Input data Start Marker
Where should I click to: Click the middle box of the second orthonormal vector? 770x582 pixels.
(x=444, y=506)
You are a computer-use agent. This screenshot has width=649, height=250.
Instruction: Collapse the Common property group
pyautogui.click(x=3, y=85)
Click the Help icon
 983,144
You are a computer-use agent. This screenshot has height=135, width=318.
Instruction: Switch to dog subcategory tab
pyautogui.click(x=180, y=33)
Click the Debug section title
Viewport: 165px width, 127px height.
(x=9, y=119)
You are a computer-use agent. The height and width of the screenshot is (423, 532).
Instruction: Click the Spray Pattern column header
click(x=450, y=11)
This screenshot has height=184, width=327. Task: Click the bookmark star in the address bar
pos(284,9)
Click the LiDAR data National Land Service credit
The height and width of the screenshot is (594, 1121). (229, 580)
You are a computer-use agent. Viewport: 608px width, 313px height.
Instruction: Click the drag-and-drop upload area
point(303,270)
Input data End Marker
Input data Start Marker
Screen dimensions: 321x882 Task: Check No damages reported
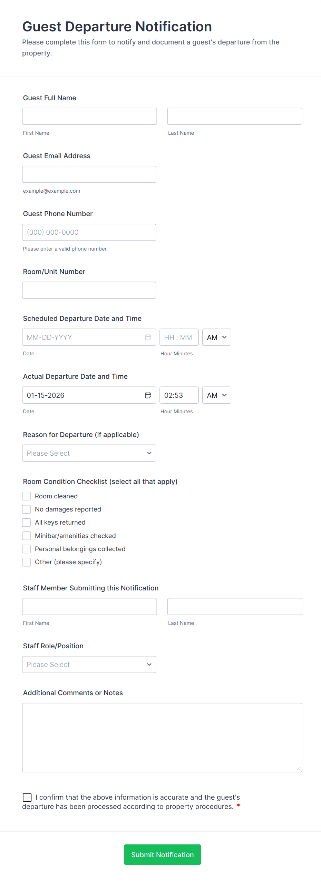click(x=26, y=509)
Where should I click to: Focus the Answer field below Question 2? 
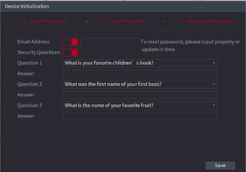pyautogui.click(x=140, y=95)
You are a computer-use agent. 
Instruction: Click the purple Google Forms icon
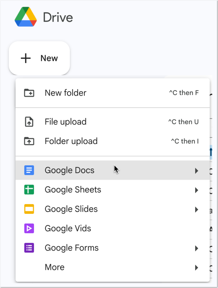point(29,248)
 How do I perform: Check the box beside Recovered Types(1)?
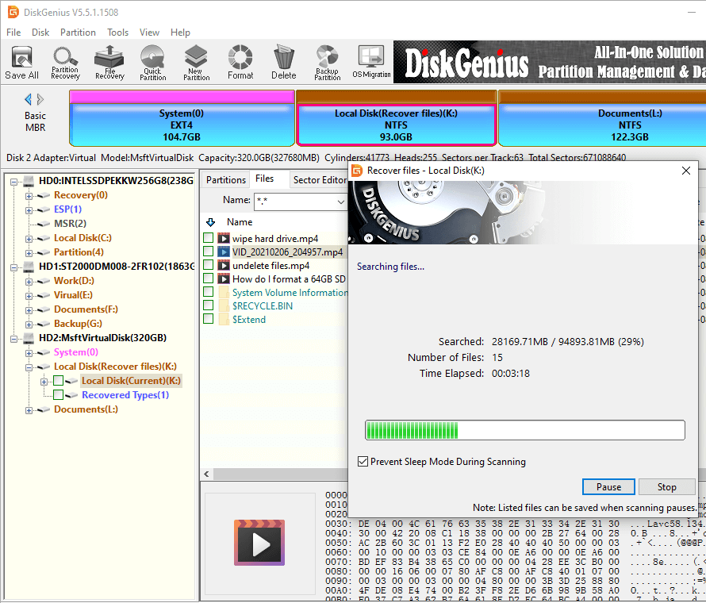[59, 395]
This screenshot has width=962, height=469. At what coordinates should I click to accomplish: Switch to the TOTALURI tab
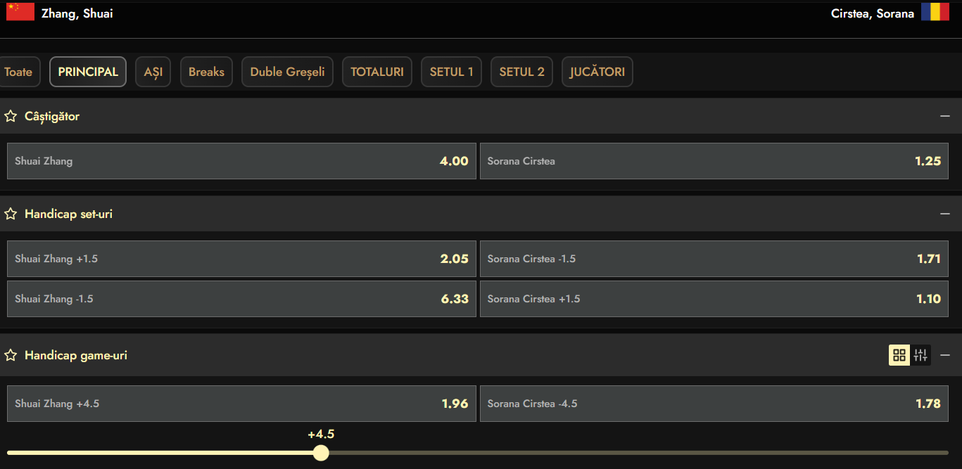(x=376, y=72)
Input data End Marker
What the task requires
In the records above, locate each line with the word "computer". Copy all such lines.

Answer to this problem
You are a computer-use agent. This screenshot has width=649, height=250.
You are a computer-use agent. This screenshot has height=135, width=318.
You are a computer-use agent. The height and width of the screenshot is (423, 532).
You are a computer-use agent. Viewport: 608px width, 313px height.
You are a computer-use agent. 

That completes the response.